Write a synopsis here
Download file and read it using data.table fast read
dir.create("data", showWarnings = FALSE)
if (!file.exists("data/StormData.csv.bz2")) {
download.file("https://d396qusza40orc.cloudfront.net/repdata%2Fdata%2FStormData.csv.bz2", "data/StormData.csv.bz2")
}
data <- fread("data/StormData.csv.bz2")
To answer this question I have created a bar chart showing the combined count of fatalities and injuries caused by each event type. From this we can see that tornados far and away cause the most harm to people. Behind this, excessive heat, tstm wind, flood, and lightning are all grouped closely together, with all other event types trailing behind this.
melted <- melt(data, id.vars="EVTYPE", measure.vars = c("FATALITIES", "INJURIES"))
melted <- melted[, .(count=sum(value)), by=.(EVTYPE, variable)]
top_x <- melted[, .(total=sum(count)), by=EVTYPE][order(-total)][1:10]
filtered <- melted[EVTYPE %in% top_x$EVTYPE]
# ggplot uses factor levels to order the x-axis, so we need to set the levels
filtered$EVTYPE <- factor(filtered$EVTYPE, levels=unique(top_x$EVTYPE))
ggplot(filtered, aes(EVTYPE, count, fill=variable)) +
geom_bar(stat="identity", position="stack") +
labs(x = "Event Type",
y = "Count",
fill = "Incident type",
title = "Fatalities and Injuries by Event Type") +
theme(axis.text.x = element_text(angle=45, hjust=1))
First we need to convert the PROPDMG/PROPDMGEXP and CROPDMG/CROPDMGEXP columns into new columns containing the real dollar amount. Other values than K/M/B (thousands, millions, billions) exist for EXP columns, but it is unclear what they mean, so these rows have been ignored.
multiplier_mapping <- c("k" = 1e3, "m" = 1e6, "b" = 1e9)
data[, PROPDMG_REAL := PROPDMG * ifelse(PROPDMGEXP == "",
1,
multiplier_mapping[tolower(PROPDMGEXP)])]
data[, CROPDMG_REAL := CROPDMG * ifelse(CROPDMGEXP == "",
1,
multiplier_mapping[tolower(CROPDMGEXP)])]
We can then perform the same plotting method as injuries/fatalities to find the types of storms that cause the most damages in terms of dollars.
melted <- melt(data, id.vars="EVTYPE", measure.vars = c("CROPDMG_REAL", "PROPDMG_REAL"))
melted <- melted[, .(cost=sum(value)), by=.(EVTYPE, variable)]
top_x <- melted[, .(total=sum(cost)), by=EVTYPE][order(-total)][1:10]

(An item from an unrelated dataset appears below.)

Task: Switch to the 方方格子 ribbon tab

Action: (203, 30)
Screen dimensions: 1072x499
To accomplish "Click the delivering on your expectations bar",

filtered <- melted[EVTYPE %in% top_x$EVTYPE]
# ggplot uses factor levels to order the x-axis, so we need to set the levels
filtered$EVTYPE <- factor(filtered$EVTYPE, levels=unique(top_x$EVTYPE))
ggplot(filtered, aes(EVTYPE, cost, fill=variable)) +
geom_bar(stat="identity", position="stack") +
labs(x = "Event Type",
y = "Cost ($)",
fill = "Cost type",
title = "Cost by event type") +
theme(axis.text.x = element_text(angle=45, hjust=1))
From this chart we can see that hurricane/typhoon is the most costly storm type, followed by storm surge and hurricane.